Reviews of patterns of progression in children with HGG or DIPG receiving BVZ are limited to the recurrent setting and report conflicting patterns of progression. While some authors reported a predominantly local pattern of disease progression (78.2 %) [19], others noted an increase in diffuse invasive recurrence pattern (45.5 %) [20]. One explanation for the divergence of our results from those previously reported by Gururangan et al. [19] may be the timing of BVZ administration. Pre-clinical data [24, 25] support the use of BVZ to treat HGG in the frontline setting concomitantly with RT. Indeed, BVZ can “prune” the vasculature and normalize blood supply to tumors decreasing hypoxia and acting as a radio-sensitizer. Given the crucial role that angiogenesis plays in gliomagenesis [26], it is possible that administration of BVZ as part of the initial treatment of patients may have a more pronounced effect than after progression.

Mechanisms of BVZ resistance have been implicated in this “shift” to diffuse invasive disease progression and have been well-described in pre-clinical models. In a GBM intracranial xenograft [27] model, anti-VEGF treatment was associated with slowing the progression of tumors in athymic rats but also with an increase in infiltration and a 23-fold increase in the number of distant satellite tumor areas when compared to control. It is thought that, after reaching a threshold of hypoxia caused by prolonged anti-angiogenic treatment, tumor cells switch to an invasive phenotype [28] and express a variety of proteases [29] that allow them to infiltrate through the extracellular matrix. Tumor cells can also “co-opt” existing blood vessels to spread to more distant areas in the brain following pharmacologic inhibition of VEGF [27]. Initial observations on tissue obtained from five adult HGG patients before and after treatment with RT and BVZ [30] revealed a trend towards an increase in immunostaining for D2-40 and fascin, two markers that suggest a more invasive phenotype post-BVZ treatment. Finally, the activation of alternative pro-angiogenic signaling pathways was suggested in GBM patients treated with a VEGF receptor inhibitor [31]. In these patients, levels of another pro-angiogenic mediator, basic fibroblast growth factor [32] (bFGF) were elevated in the blood of patients at progression, explaining evasive resistance to VEGF receptor inhibition.
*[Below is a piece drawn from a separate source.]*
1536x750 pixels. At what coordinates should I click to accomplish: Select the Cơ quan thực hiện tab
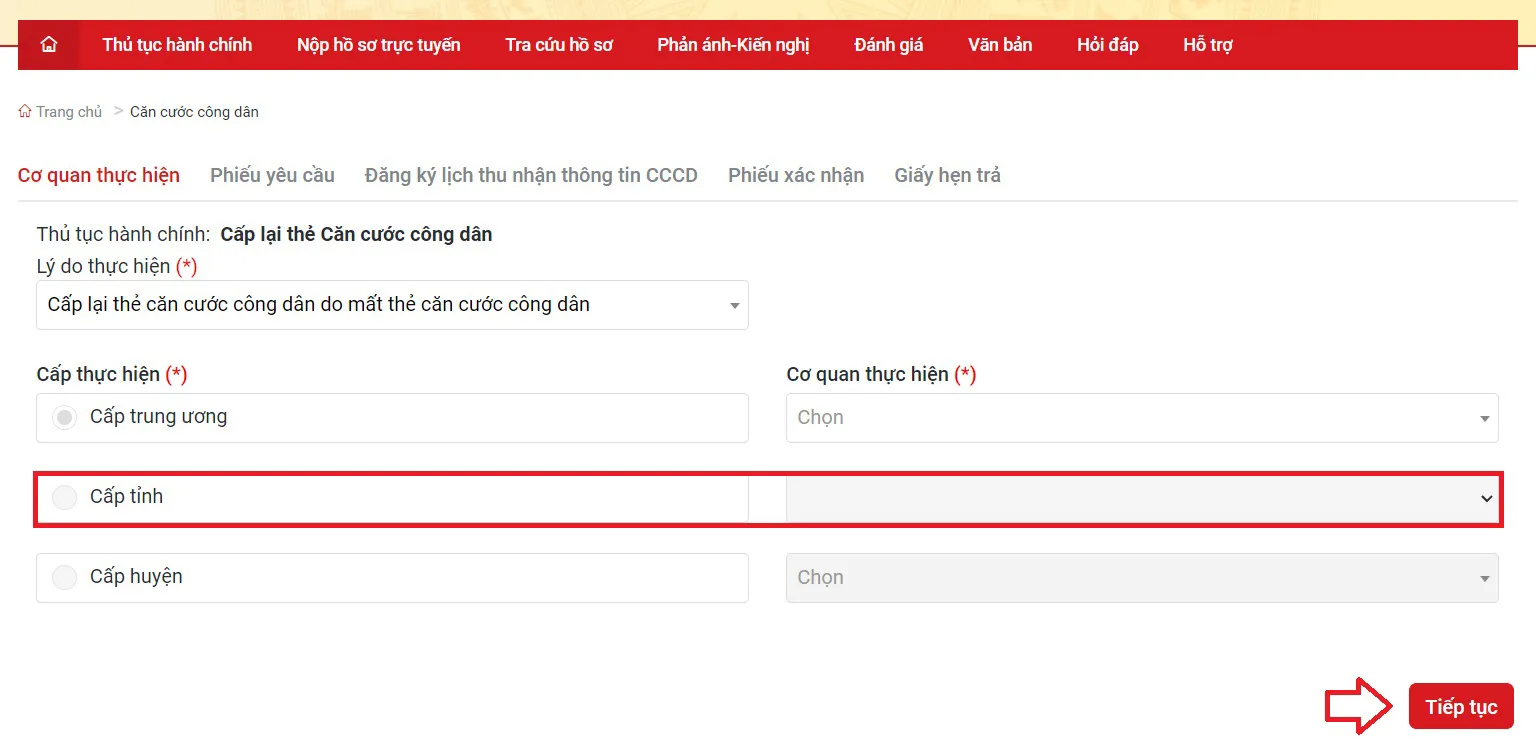[98, 175]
In both our patient cohorts, patterns of progression did not correlate with overall survival (OS): patients with local only, diffuse or distant PD had comparable OS independently from the occurrence of diffuse/distant disease at first or last progression. This is consistent with adult data showing that diffuse invasive disease following anti-angiogenic therapy is not an independent prognostic factor in HGG [33].

Interestingly, two of the patients in this study had evidence of distant disease before progression of the target lesion. While these atypical distant changes on brain MRI were initially attributed to RT, it became evident, as these lesions continued to enlarge, that these findings represented PD. In fact, in one patient, PD with GBM was confirmed on autopsy. Thus, based on these data, clinicians should consider the possibility of early occurrence of distant disease in patients with HGG or DIPG receiving BVZ.

Conclusion

This retrospective review in a unique pediatric population with newly-diagnosed HGG or DIPG suggests a change in patterns of progression and a trend towards a higher incidence of distant and especially diffuse disease following BVZ treatment. It would be important to review the patterns of progression in a larger cohort of patients such as the Children’s Oncology Group HGG study (ACNS0822), which utilizes BVZ as part of maintenance in children with newly-diagnosed HGG, to confirm our findings.